Lee is the co-founder of HS2 Academy, a college prep business that assumes that racial bias is a fact of college admissions and counsels students accordingly. At 10 centers across the state, the academy’s counselors teach countermeasures to Asian American applicants. The goal, Lee says, is to help prospective college students avoid coming off like another “cookie-cutter Asian.”
“Everyone is in orchestra and plays piano,” Lee says. “Everyone plays tennis. Everyone wants to be a doctor, and write about immigrating to America. You can’t get in with these cliche applications.”
As opposed to what? That everyone wants to play in the NBA or become a rapper like Kanye West? One group’s strengths are a liberal’s invidious cliches; the other group’s only contribute to vibrant multiculturalism.
Like a lot of students at Arcadia High School, Yue Liang plans to apply to University of California campuses and major in engineering — or if her mother wins that argument, pre-med. She excels at math, takes multiple AP courses and volunteers, as does nearly everyone she knows. Being of Asian descent, the junior says, is “a disadvantage.” The problem, she says, is in the numbers.
Asian families flock to the San Gabriel Valley’s school districts because they have some of the highest Academic Performance Index scores in the state. But with hundreds of top-performing students at each high school, focusing on a small set of elite institutions, it’s easy to get lost in the crowd.
Of the school’s 4,000 students, nearly 3,000 are of Asian descent, and like Yue are willing to do whatever it takes to gain entrance to a prestigious university. They will study until they can’t remember how to have fun and stuff their schedules with extracurriculars. But there’s an important part of their college applications that they can’t improve as easily as an SAT score: their ethnicity.
Do you see now how loathsome this is? I am not a fan of the reversal-of-argument (“What if it were Bush?) because it falls on deaf Leftist ears.
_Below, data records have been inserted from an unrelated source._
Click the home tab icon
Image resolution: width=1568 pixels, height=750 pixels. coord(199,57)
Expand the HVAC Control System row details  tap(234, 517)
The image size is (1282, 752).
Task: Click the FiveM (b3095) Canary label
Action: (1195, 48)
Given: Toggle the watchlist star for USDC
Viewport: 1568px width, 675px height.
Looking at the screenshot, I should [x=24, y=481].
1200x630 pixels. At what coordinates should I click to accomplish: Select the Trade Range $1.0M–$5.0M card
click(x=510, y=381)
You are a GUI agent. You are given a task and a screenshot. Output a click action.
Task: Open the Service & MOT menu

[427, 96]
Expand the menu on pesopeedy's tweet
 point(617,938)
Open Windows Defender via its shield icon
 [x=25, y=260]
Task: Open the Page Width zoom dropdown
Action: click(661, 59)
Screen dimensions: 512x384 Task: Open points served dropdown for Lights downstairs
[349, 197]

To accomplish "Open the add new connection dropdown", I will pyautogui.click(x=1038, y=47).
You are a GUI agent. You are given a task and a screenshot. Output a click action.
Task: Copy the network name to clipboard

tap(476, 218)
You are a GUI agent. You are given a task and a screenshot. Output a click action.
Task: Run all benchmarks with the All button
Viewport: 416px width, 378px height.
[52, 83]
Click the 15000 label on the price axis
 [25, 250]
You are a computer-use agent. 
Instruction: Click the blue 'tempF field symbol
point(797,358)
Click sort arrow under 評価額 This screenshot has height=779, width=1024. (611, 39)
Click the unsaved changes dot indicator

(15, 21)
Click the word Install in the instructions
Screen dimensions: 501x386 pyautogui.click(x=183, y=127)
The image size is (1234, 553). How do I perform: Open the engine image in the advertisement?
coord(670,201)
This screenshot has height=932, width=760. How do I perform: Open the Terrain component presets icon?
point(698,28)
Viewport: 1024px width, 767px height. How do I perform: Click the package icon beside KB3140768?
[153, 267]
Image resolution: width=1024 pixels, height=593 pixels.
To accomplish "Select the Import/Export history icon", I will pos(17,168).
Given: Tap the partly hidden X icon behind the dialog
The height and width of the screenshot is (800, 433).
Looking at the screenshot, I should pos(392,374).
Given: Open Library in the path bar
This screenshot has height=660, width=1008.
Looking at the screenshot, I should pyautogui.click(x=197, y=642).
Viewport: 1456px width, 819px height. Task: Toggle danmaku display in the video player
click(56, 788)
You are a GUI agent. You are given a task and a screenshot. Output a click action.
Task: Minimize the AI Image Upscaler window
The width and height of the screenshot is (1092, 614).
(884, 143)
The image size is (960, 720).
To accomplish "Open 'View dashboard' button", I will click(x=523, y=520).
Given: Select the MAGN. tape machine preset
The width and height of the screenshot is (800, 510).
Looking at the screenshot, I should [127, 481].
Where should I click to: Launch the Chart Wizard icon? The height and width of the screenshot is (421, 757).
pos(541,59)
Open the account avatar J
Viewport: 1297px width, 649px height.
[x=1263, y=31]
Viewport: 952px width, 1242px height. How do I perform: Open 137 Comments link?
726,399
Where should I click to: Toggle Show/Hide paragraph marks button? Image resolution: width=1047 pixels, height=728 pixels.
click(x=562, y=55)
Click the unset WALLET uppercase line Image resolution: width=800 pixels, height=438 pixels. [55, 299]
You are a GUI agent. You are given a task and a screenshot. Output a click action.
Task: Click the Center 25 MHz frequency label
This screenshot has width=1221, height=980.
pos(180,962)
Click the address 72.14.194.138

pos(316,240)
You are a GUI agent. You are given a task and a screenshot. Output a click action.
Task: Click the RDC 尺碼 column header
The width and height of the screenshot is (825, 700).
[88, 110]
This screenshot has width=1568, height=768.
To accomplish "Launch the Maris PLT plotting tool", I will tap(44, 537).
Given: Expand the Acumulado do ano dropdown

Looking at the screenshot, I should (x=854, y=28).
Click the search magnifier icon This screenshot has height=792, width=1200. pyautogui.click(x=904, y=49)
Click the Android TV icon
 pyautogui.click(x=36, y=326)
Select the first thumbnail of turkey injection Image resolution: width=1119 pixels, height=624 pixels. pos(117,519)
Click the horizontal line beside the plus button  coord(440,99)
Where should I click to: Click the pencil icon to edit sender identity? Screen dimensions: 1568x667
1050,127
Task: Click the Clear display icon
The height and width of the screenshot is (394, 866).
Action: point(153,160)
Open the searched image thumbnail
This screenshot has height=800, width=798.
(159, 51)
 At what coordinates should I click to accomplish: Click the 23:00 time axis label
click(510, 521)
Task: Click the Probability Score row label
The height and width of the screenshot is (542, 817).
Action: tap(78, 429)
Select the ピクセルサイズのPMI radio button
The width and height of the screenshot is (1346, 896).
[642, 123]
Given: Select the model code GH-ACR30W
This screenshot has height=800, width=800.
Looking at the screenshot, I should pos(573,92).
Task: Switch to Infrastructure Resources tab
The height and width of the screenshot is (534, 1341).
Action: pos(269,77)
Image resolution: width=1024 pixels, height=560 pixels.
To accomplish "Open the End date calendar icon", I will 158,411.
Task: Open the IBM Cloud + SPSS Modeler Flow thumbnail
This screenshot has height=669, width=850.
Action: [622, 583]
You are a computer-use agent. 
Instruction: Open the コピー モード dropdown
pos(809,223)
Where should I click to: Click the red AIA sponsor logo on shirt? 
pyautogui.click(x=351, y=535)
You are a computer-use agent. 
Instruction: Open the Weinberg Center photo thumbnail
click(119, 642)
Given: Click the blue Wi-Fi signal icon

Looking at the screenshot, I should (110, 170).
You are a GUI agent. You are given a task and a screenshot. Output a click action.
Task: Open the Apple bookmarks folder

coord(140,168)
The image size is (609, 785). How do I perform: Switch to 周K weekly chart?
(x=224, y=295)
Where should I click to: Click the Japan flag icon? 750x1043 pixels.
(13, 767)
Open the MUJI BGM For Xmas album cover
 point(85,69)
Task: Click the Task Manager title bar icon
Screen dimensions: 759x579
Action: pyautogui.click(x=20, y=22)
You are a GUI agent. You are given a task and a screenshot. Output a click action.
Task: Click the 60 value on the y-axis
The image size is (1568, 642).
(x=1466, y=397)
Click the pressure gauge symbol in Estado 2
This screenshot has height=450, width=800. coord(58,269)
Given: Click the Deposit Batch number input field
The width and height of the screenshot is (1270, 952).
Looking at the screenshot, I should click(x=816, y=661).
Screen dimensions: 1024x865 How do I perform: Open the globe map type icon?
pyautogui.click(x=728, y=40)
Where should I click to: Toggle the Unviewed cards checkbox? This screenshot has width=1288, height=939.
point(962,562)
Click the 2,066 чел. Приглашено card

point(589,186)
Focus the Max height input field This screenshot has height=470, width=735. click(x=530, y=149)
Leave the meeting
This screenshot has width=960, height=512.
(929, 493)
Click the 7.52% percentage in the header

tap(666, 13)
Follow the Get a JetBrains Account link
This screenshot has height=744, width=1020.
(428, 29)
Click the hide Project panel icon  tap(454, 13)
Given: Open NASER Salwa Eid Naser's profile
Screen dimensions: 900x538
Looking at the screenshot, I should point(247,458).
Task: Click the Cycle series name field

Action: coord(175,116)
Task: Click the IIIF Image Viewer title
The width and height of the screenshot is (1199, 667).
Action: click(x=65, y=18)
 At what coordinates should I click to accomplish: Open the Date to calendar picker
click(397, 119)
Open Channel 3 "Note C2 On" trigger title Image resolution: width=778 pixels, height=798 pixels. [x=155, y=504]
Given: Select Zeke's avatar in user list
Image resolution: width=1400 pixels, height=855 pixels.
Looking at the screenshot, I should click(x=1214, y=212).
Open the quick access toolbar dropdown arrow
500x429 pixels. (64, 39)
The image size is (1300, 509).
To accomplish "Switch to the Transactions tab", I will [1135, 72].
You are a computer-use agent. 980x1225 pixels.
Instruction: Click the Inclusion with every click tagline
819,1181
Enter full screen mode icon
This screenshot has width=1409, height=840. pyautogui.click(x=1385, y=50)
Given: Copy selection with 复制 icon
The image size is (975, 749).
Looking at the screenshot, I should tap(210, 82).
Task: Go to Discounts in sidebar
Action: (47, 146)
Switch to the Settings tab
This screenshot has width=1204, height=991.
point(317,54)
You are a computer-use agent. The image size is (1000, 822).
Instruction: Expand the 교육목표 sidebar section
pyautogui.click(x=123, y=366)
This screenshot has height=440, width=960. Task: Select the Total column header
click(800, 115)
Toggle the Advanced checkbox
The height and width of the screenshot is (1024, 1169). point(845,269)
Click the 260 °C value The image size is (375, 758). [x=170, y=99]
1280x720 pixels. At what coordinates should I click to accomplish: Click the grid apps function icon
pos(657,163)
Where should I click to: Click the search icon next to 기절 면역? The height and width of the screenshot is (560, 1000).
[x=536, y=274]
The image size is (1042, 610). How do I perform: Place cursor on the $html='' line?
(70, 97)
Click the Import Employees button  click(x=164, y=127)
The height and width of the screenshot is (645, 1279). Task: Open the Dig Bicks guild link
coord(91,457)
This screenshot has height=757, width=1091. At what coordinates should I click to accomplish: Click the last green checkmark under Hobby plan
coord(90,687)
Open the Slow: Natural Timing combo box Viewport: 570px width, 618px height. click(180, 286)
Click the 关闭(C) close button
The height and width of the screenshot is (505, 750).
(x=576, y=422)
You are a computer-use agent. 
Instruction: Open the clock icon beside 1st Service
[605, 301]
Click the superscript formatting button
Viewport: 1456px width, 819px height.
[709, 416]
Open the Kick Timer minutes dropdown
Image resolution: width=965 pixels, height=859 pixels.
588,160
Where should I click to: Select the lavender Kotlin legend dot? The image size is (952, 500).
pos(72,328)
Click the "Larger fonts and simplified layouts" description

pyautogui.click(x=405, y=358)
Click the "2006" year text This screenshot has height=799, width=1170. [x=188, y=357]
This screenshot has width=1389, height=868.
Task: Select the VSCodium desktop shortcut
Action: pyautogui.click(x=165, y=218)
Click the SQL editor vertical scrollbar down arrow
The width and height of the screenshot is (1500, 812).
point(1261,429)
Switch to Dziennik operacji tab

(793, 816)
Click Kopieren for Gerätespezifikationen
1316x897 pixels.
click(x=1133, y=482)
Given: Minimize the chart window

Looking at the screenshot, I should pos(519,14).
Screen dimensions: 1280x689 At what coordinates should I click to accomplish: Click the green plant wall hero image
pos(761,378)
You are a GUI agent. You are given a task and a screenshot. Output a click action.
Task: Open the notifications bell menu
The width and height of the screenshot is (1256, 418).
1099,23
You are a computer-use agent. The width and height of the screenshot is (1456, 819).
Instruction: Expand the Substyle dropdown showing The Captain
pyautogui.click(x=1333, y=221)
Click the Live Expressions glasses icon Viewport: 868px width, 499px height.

They don’t care, because they’re not logical, and their hearts are too filled with hate for the points being made to penetrate their reptilian brains. So now Asian-Americans — many of whom have overcome far greater obstacles to advancement than black or Hispanics students — must develop “strategies” to steer them between the Scylla and Charybdis of modern “liberalism.”
Still, anxiety over racial admissions rates is peaking as cash-crunched public universities increasingly favor high-paying out-of-state and foreign students at the expense of local applicants of every ethnicity. A 2014 bill that would have asked voters to consider restoring race as a factor in admissions to public California colleges and universities sparked multiple public protests and scathing editorials in Chinese newspapers. The bill, Senate Constitutional Amendment 5, was shelved last year.
When will the 14th Amendment be fully enforced to benefit Asian-Americans?
Lee says that she usually tries to at least mention arguments in favor of diversity at her free college seminars. She mentions how the black student population at UCLA has declined precipitously and how student bodies at elite universities probably shouldn’t be 100% of Asian descent. When she looks to see the response, she sees mostly slowly shaking heads.
“It’s really hard for me to explain diversity to parents whose only goal is getting their son into Harvard,” Lee says.
As well it should be.
Jamie Aviles, a counselor at the ACI Institute, doesn’t teach ways to overcome perceived racial bias, she says. But she and many other counselors do agree on at least one thing.
As Aviles puts it: “It sucks to be a kid in the San Gabriel Valley.”
Sucks to be Asian, he means. The promise of America is not equal outcomes in any — every –given field: it is equal justice before the law. Any thing else would be, well, less diverse.